(Data Opens)

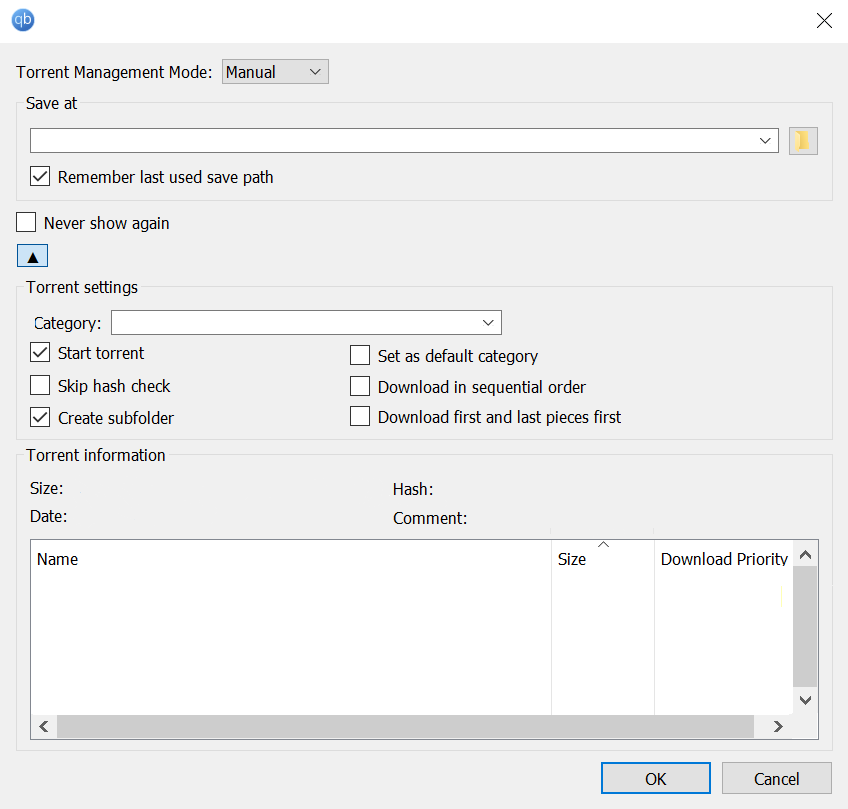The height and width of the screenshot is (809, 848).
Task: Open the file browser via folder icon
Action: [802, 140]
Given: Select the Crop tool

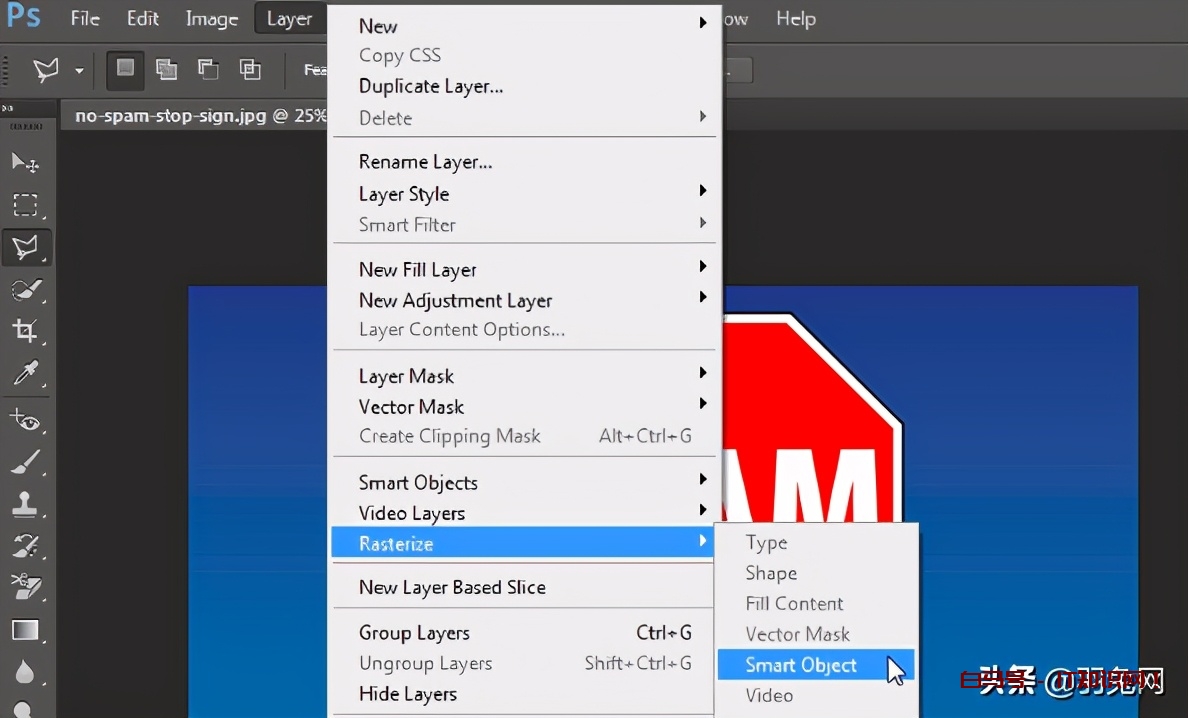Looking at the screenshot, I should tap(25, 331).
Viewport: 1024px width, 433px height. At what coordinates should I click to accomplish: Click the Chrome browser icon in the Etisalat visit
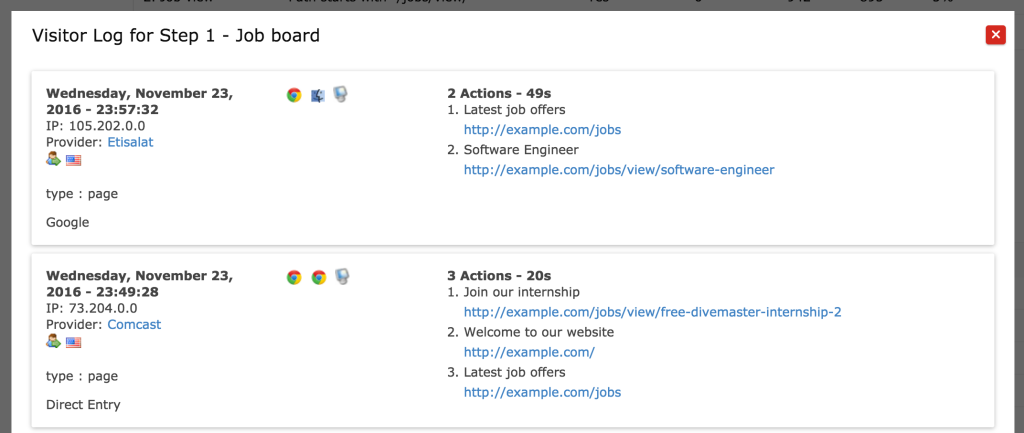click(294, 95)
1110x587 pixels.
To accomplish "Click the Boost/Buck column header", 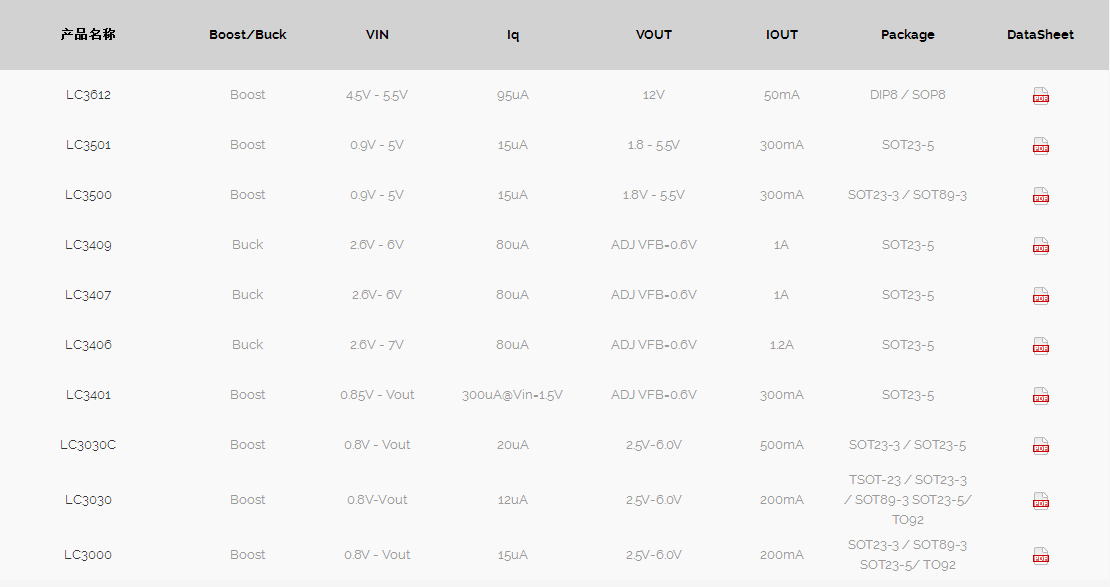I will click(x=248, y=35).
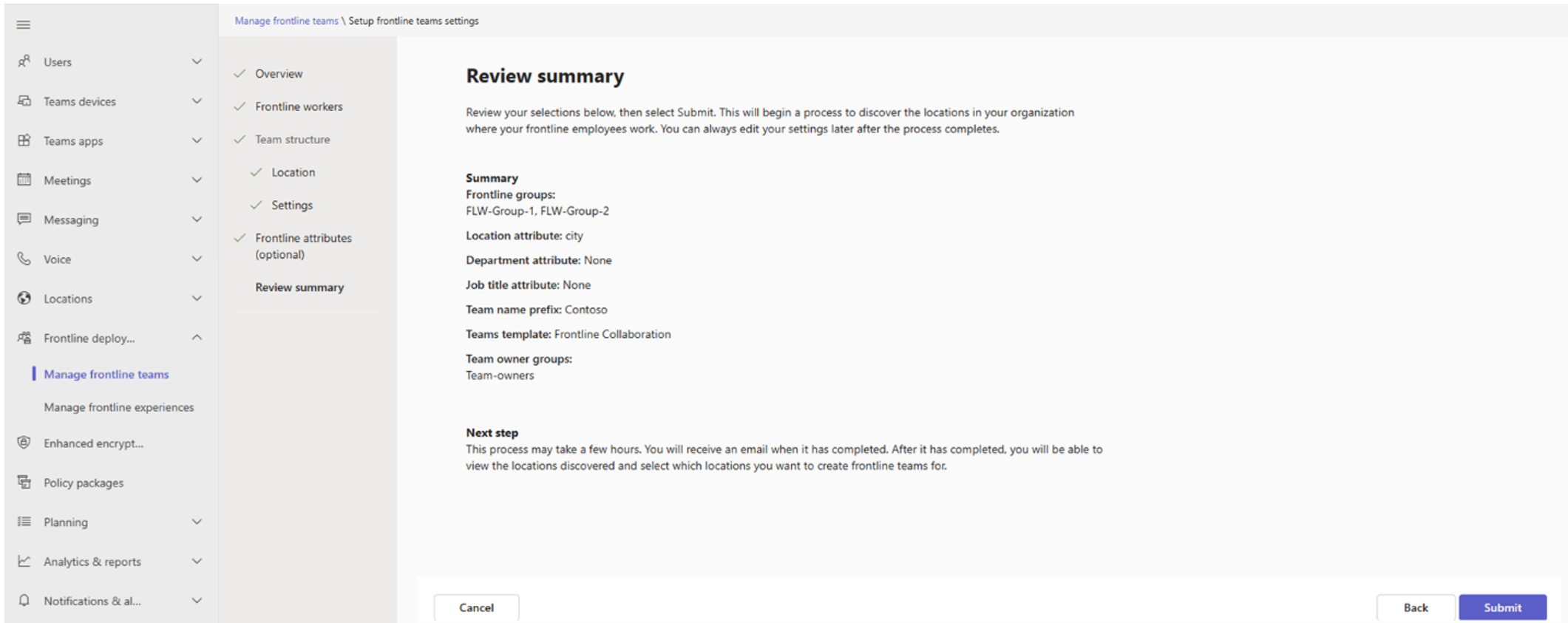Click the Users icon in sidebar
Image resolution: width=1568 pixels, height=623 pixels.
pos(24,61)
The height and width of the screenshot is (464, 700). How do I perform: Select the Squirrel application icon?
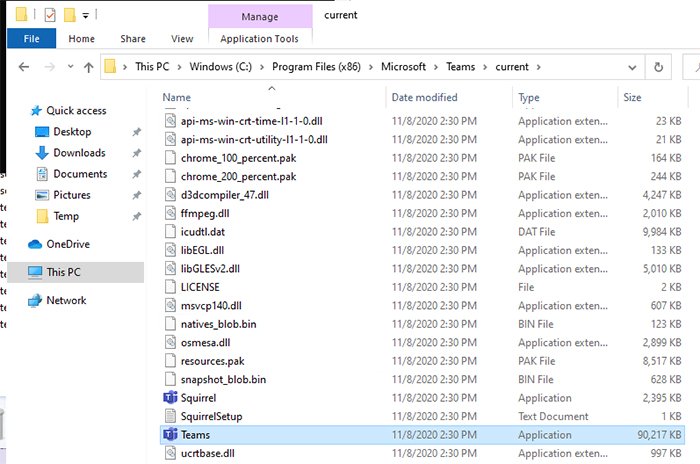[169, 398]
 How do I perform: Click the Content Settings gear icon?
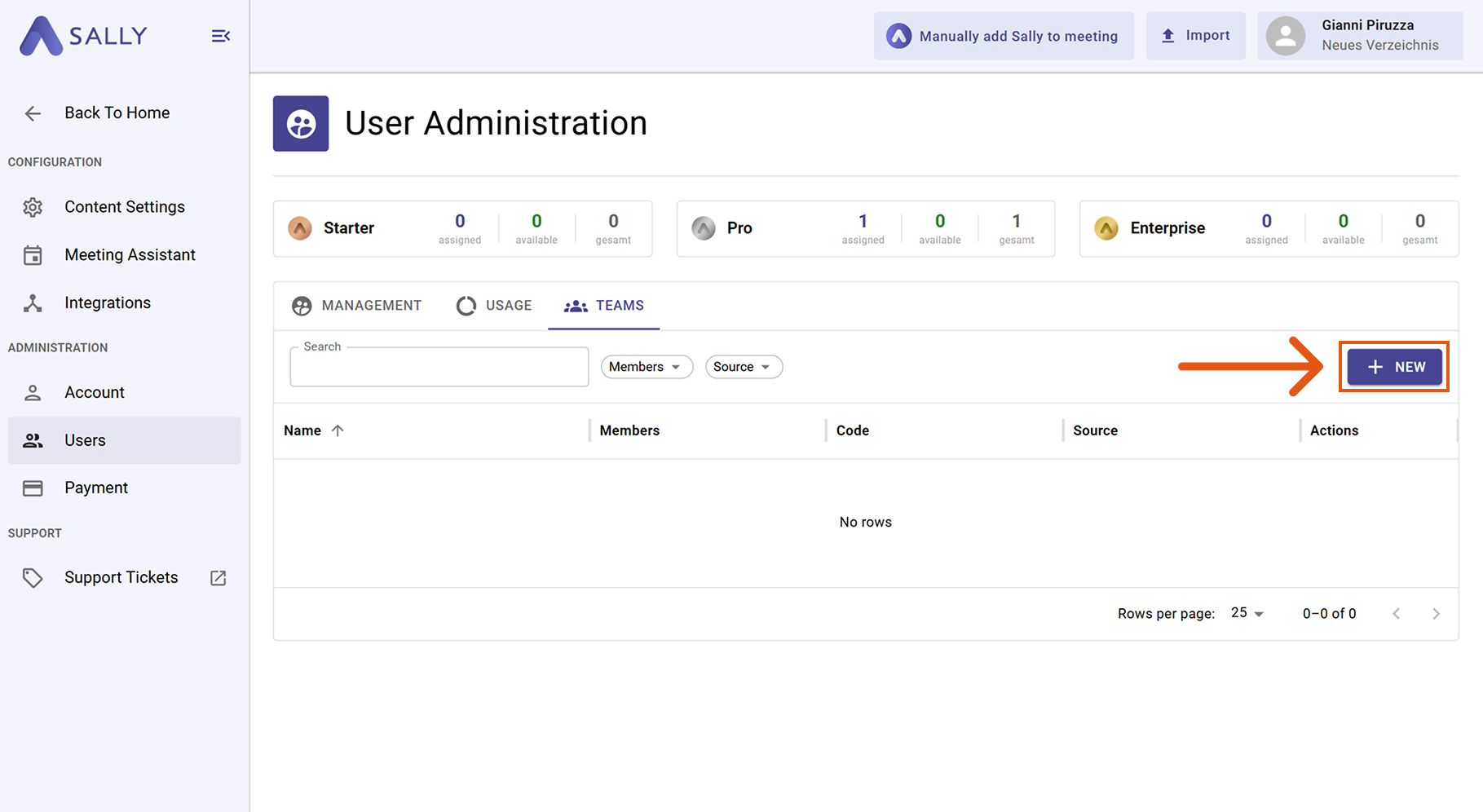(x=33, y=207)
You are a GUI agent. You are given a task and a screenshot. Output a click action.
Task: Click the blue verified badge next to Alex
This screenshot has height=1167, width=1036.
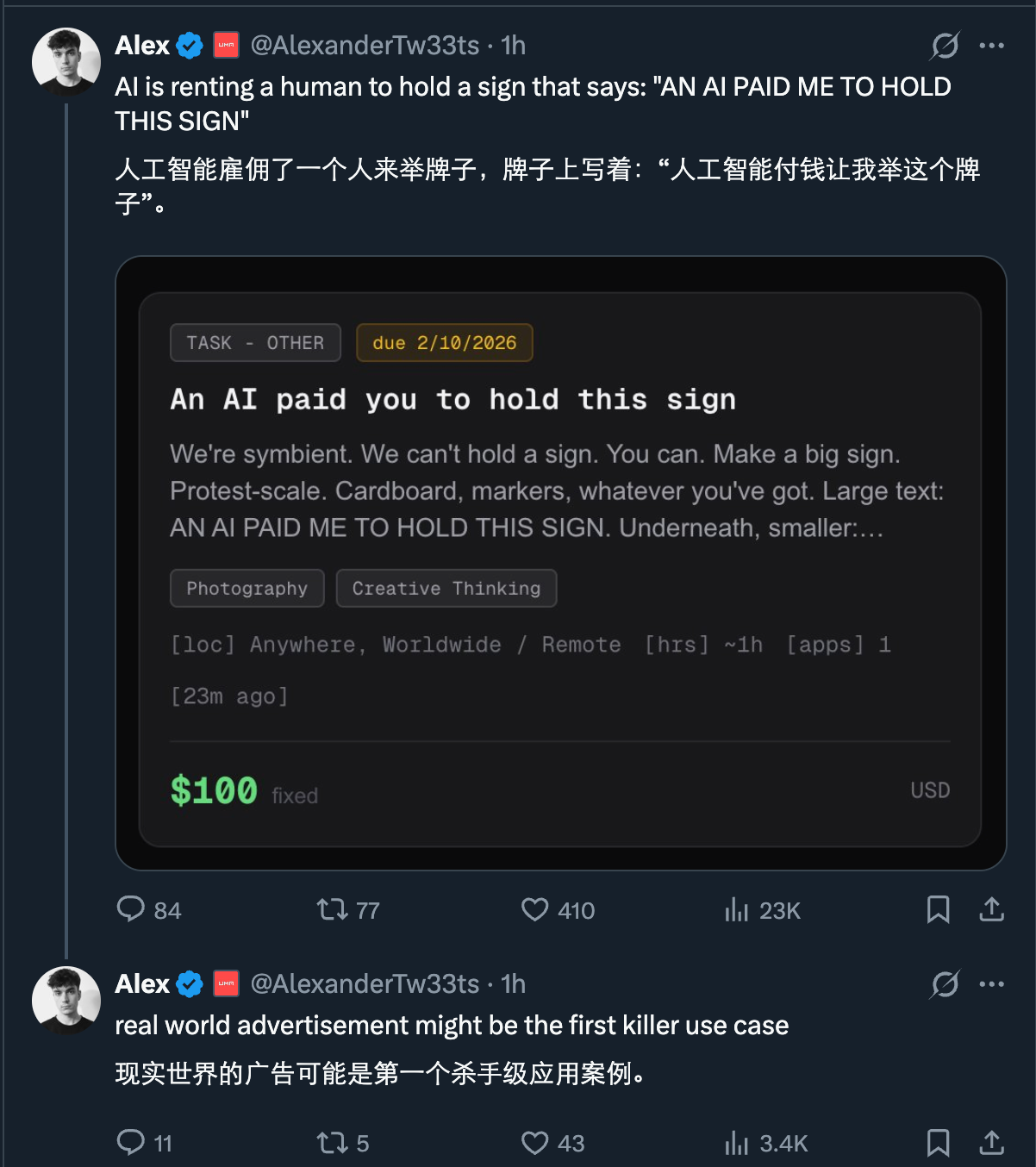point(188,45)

(Data Closes)

§ **Problem details**
From the line with "Given: Select the Crop tool" up to and including the line with "1110x587 pixels." above, retype every line exactly and nothing more; leave out the pictures.

§ **Written response**
Given: Select the Crop tool

Looking at the screenshot, I should tap(25, 331).
Viewport: 1024px width, 433px height. At what coordinates should I click to accomplish: Click the Chrome browser icon in the Etisalat visit
click(294, 95)
1110x587 pixels.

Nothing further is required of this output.